Bacterial tropone natural products such as tropolone, tropodithietic acid, or the roseobacticides play crucial roles in various terrestrial and marine symbiotic interactions as virulence factors, antibiotics, algaecides, or quorum sensing signals. We now show that their poorly understood biosynthesis depends on a shunt product from aerobic CoA-dependent phenylacetic acid catabolism that is salvaged by the dedicated acyl-CoA dehydrogen-ase-like flavoenzyme TdaE. Further characterization of TdaE revealed an unanticipated complex catalysis, comprising substrate dehydrogenation, noncanonical CoA-ester oxygenolysis, and final ring epoxidation.

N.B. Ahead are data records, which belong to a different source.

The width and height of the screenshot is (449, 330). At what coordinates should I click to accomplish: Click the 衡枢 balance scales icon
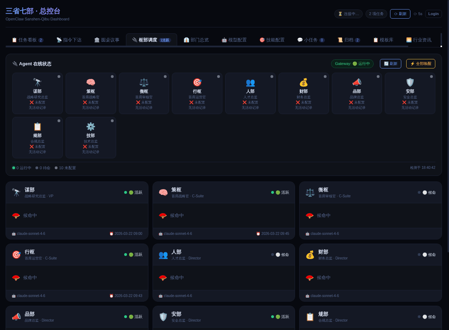pos(144,82)
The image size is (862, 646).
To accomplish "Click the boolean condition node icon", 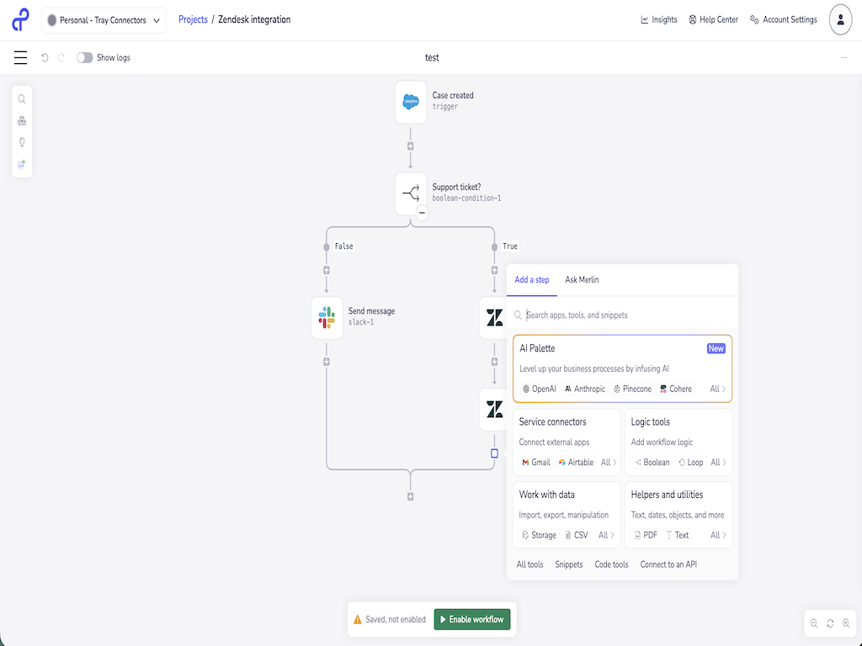I will 411,193.
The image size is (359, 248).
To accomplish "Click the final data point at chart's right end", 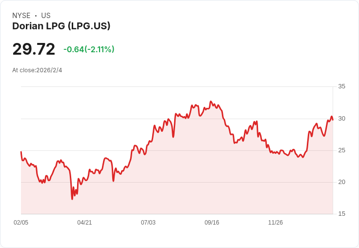I will click(x=333, y=120).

The enzyme thereby functions as an archetypal flavoprotein dioxygenase that incorporates both oxygen atoms from O-2 into the substrate, most likely involving flavin-N5-peroxide and flavin-N5-oxide species for consecutive CoA-ester cleavage and epoxidation, respectively. The subsequent spontaneous decarboxylation of the reactive enzyme product yields tropolone, which serves as a key virulence factor in rice panicle blight caused by pathogenic edaphic Burkholderia plantarii. Alternatively, the TdaE product is most likely converted to more complex sulfurcontaining secondary metabolites such as tropodithietic acid from predominant marine Rhodobacteraceae (e.g., Phaeobacter inhibens).